Progress through Revolutions

In almost all cases, the term "science" is used only for fields in which progress occurs in a certain manner. This characteristic is most clearly revealed in the recurring debates about whether various modern social sciences are truly sciences. While this is no longer a merely semantic issue, this perspective helps to illuminate the intertwined relationship between the concepts of science and progress. Unlike natural scientists, social scientists often defend choosing research problems primarily based on the social importance of finding solutions, such as the consequences of racism or the causes of business cycles. In a normal state, the scientific community becomes an extremely efficient tool for solving the problems or puzzles defined by its paradigm. Moreover, the results of solving these problems are inevitably progressive. This implies the proposition that in science, might makes right, which is not incorrect as long as it does not suppress the process of deciding between paradigms and the nature of authority. If only authority, especially non-expert authority, were the decision-maker in debates between paradigms, the result of these debates would be a revolution but not a scientific revolution. The meaning of science's existence depends on providing members of a particular type of community with the ability to choose between paradigms. Science assumes that there is a single explanation that aligns perfectly with the truth of nature, and the proper measure of scientific achievement is how close we are to that ultimate goal.

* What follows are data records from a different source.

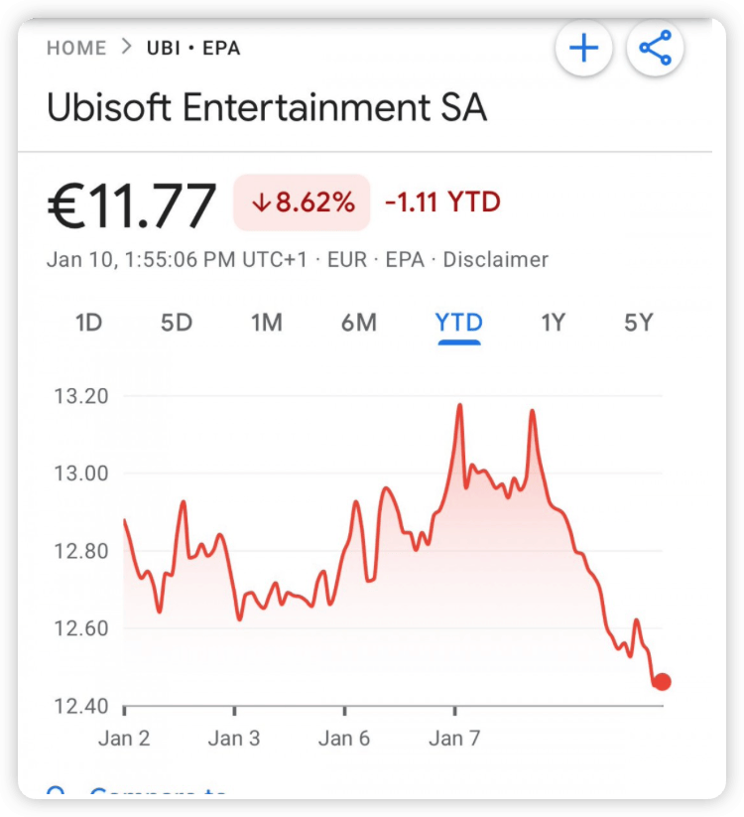Click the -1.11 YTD change text
This screenshot has width=744, height=817.
pyautogui.click(x=442, y=203)
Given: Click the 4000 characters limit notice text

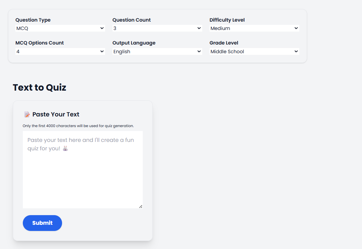Looking at the screenshot, I should [x=78, y=126].
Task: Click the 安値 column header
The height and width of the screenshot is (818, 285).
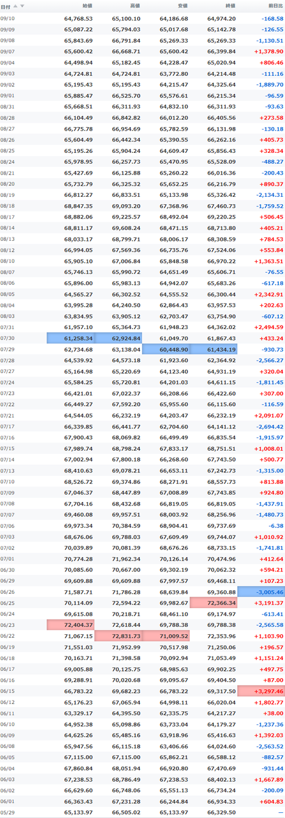Action: point(182,6)
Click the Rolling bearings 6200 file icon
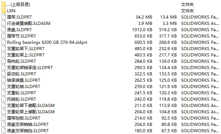 tap(4, 42)
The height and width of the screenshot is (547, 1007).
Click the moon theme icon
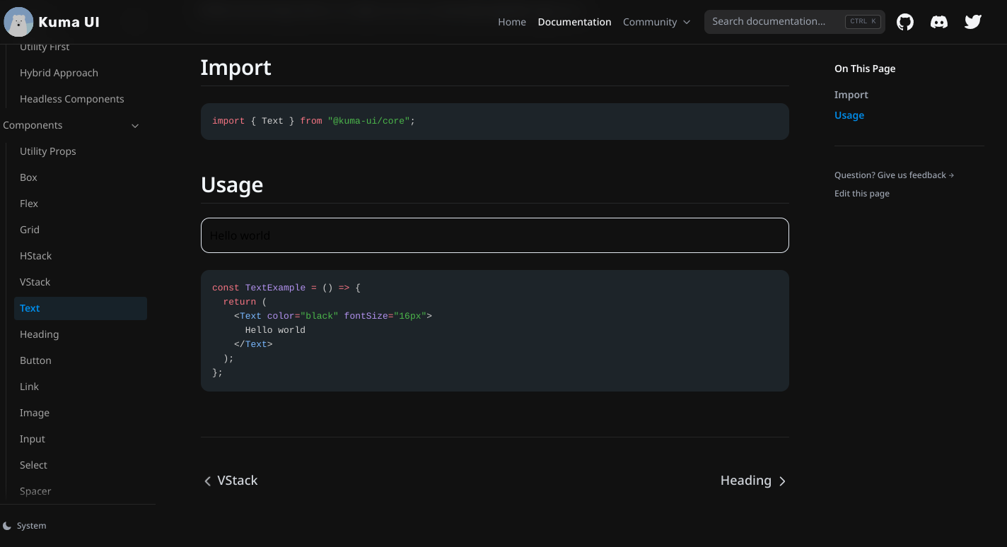pyautogui.click(x=7, y=526)
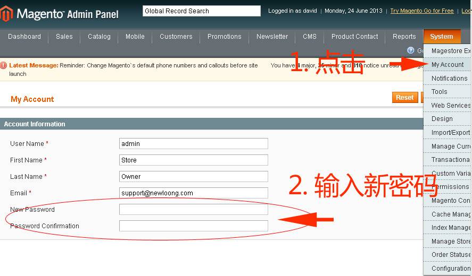Expand the Import/Export submenu item
This screenshot has height=276, width=472.
point(450,133)
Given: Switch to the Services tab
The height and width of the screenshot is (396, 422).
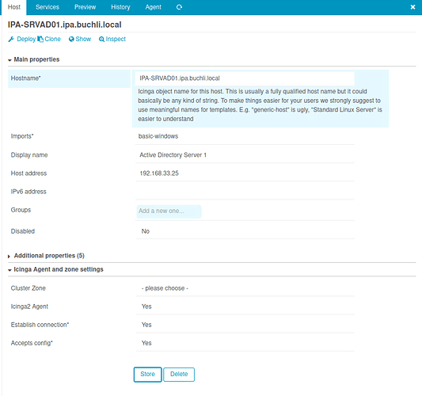Looking at the screenshot, I should [48, 7].
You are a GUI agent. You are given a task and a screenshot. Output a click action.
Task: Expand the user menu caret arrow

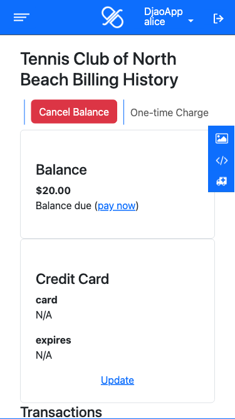(191, 21)
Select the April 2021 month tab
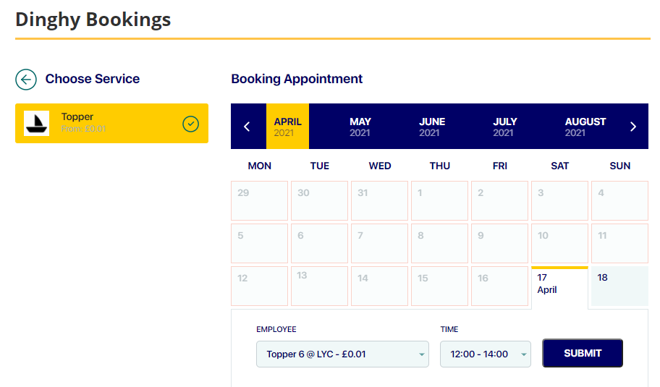Screen dimensions: 660x387 tap(287, 127)
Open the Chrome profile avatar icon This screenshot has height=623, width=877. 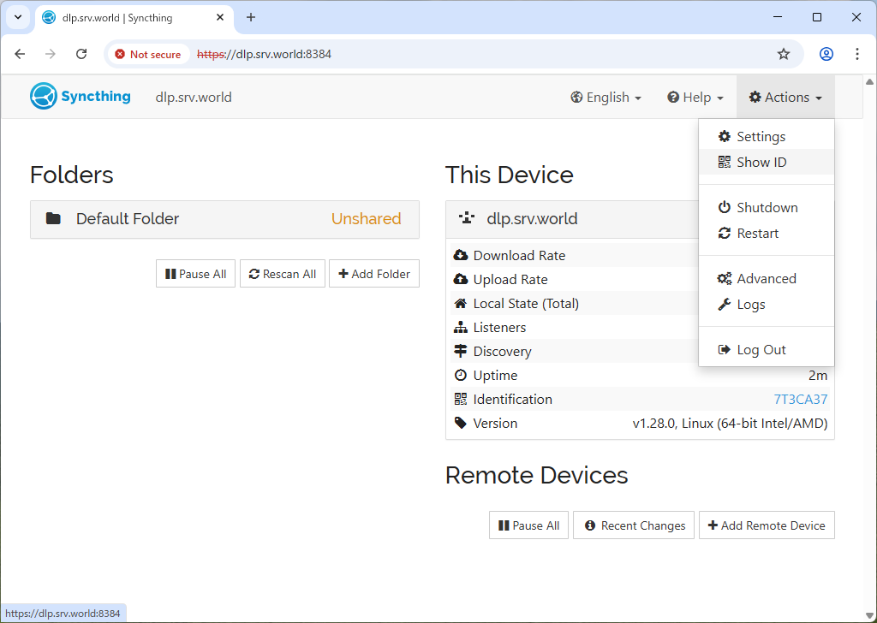pos(826,54)
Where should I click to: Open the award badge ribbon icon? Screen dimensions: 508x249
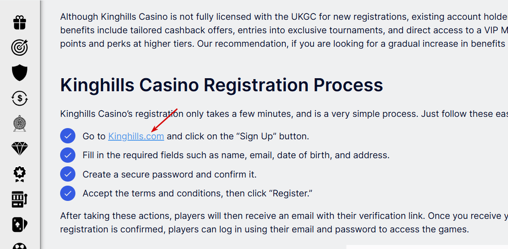click(x=19, y=174)
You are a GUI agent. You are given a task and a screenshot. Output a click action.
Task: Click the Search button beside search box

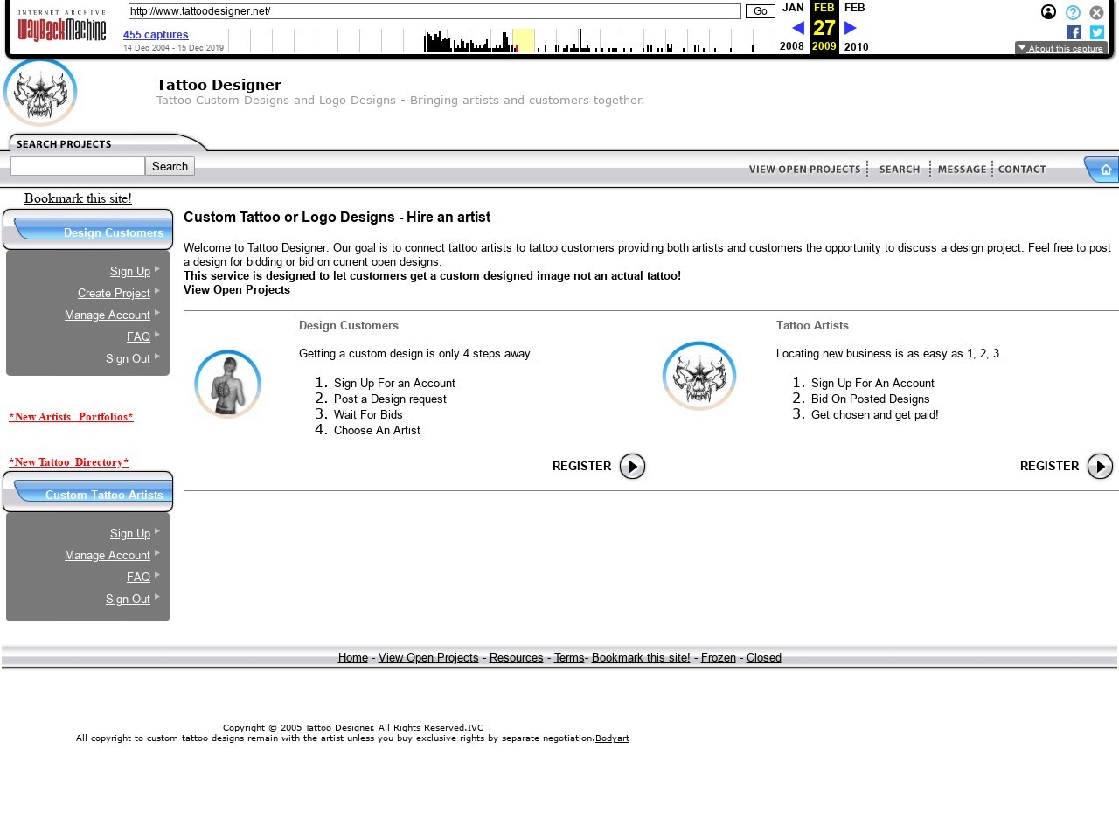(170, 166)
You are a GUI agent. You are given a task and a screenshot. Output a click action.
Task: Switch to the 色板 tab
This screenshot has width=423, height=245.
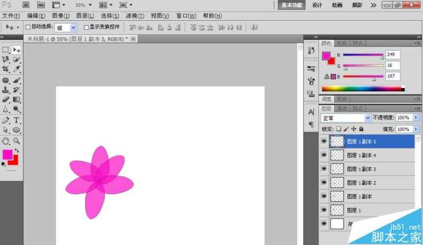click(342, 43)

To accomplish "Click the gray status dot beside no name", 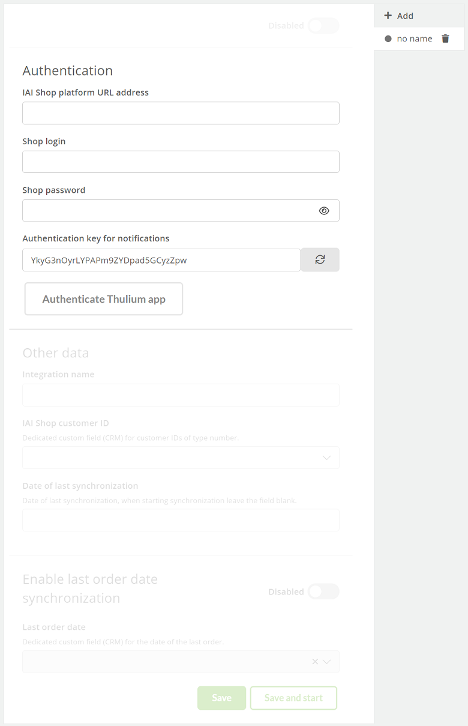I will click(x=388, y=38).
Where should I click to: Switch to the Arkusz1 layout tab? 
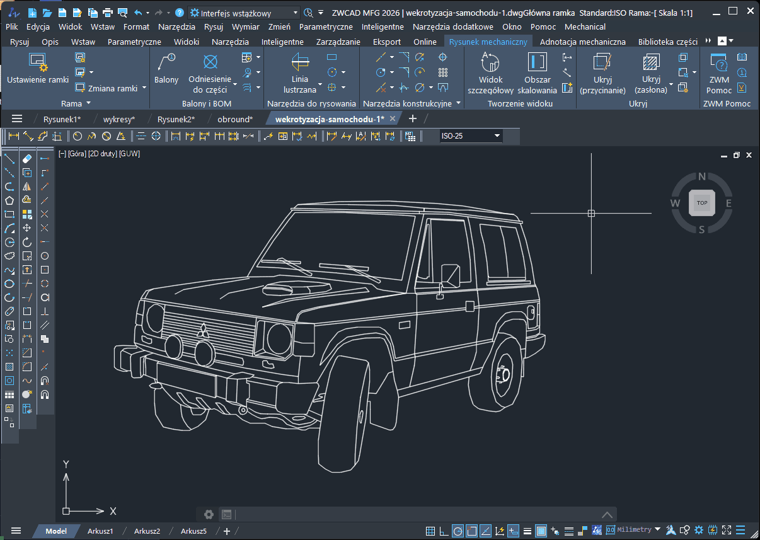[100, 531]
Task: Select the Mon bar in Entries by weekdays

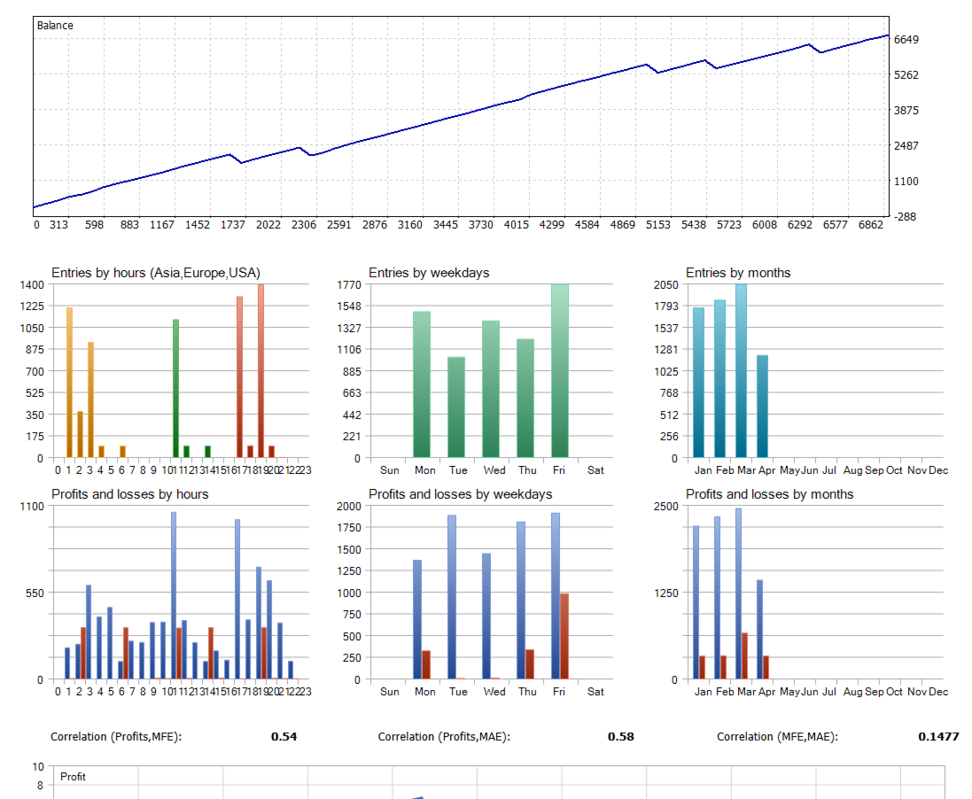Action: tap(422, 384)
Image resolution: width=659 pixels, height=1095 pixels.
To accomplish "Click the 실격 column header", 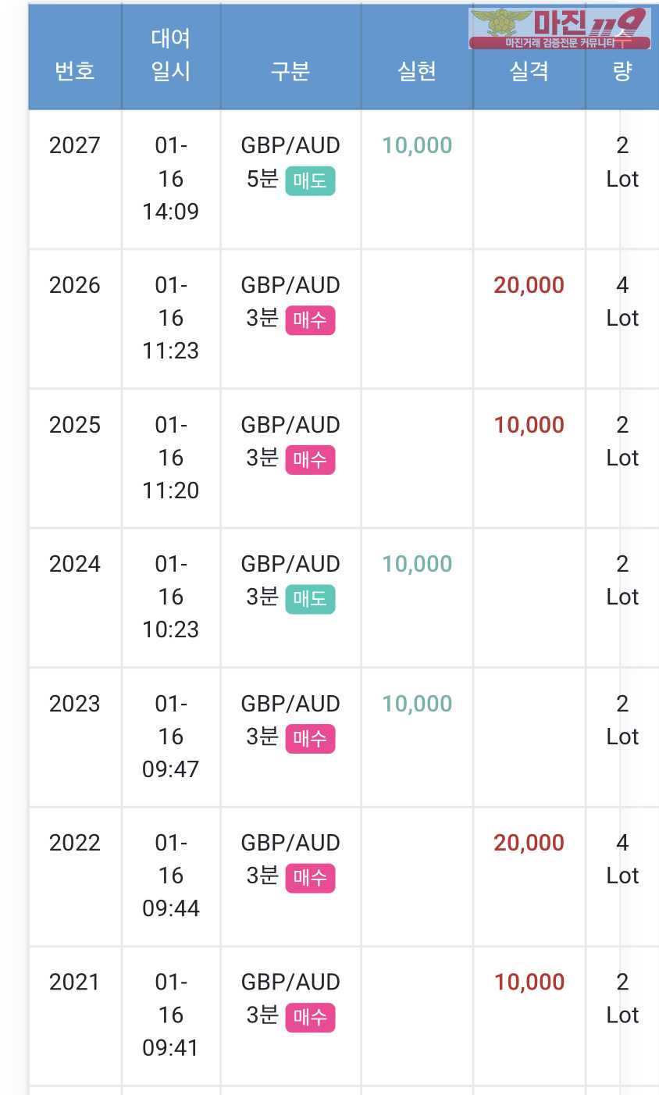I will (x=529, y=71).
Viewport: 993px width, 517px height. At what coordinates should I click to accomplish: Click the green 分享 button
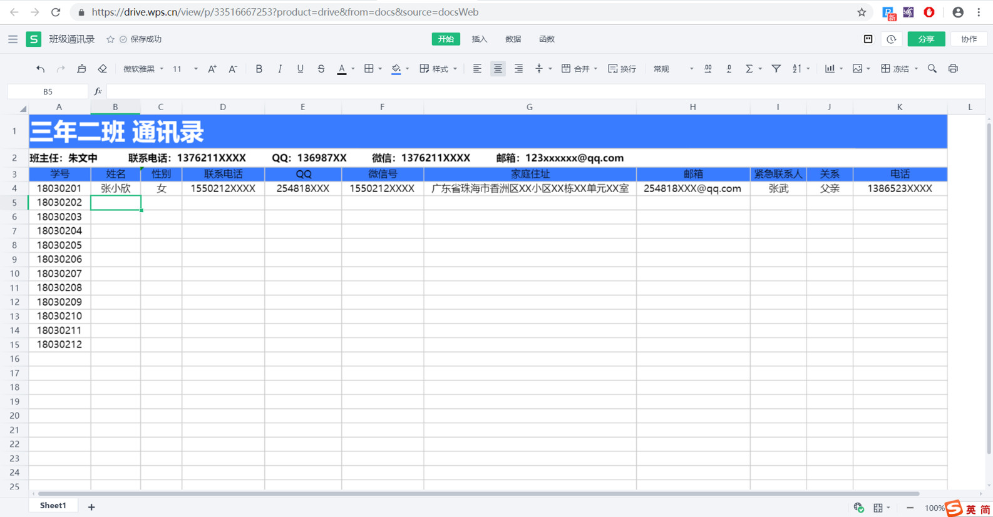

Without a specific goal, what meaning do progress, evolution, or development have? To many, these terms seem self-contradictory. The evolutionary perspective is not only incompatible with detailed observations of scientific life but also functions as an attempt to solve many still unresolved issues.

14

Postscript 

A paradigm refers to the entire set of beliefs, values, techniques, etc., shared by members of a given scientific community. On the other hand, it refers to the concrete problem-solving activities that are a part of that set. When used as models or examples, these activities form the foundation for solving the remaining puzzles of normal science, replacing explicit rules. Different stimuli can cause the same sensation, and the same stimulus can cause different sensations, with the path from stimulus to sensation being partly conditioned by education. Individuals raised in different communities sometimes behave as if they are seeing different things. Thus, if we do not try to equate stimulus and sensation one-to-one, we will realize that there is a gap between stimulus and sensation. The practice of normal science relies on the ability to classify objects and situations into sets of similarities learned from exemplars. These sets of similarities are primitive. The core aspect of revolutions is that objects previously grouped into the same set are classified into different sets after the revolution, and the reverse also occurs.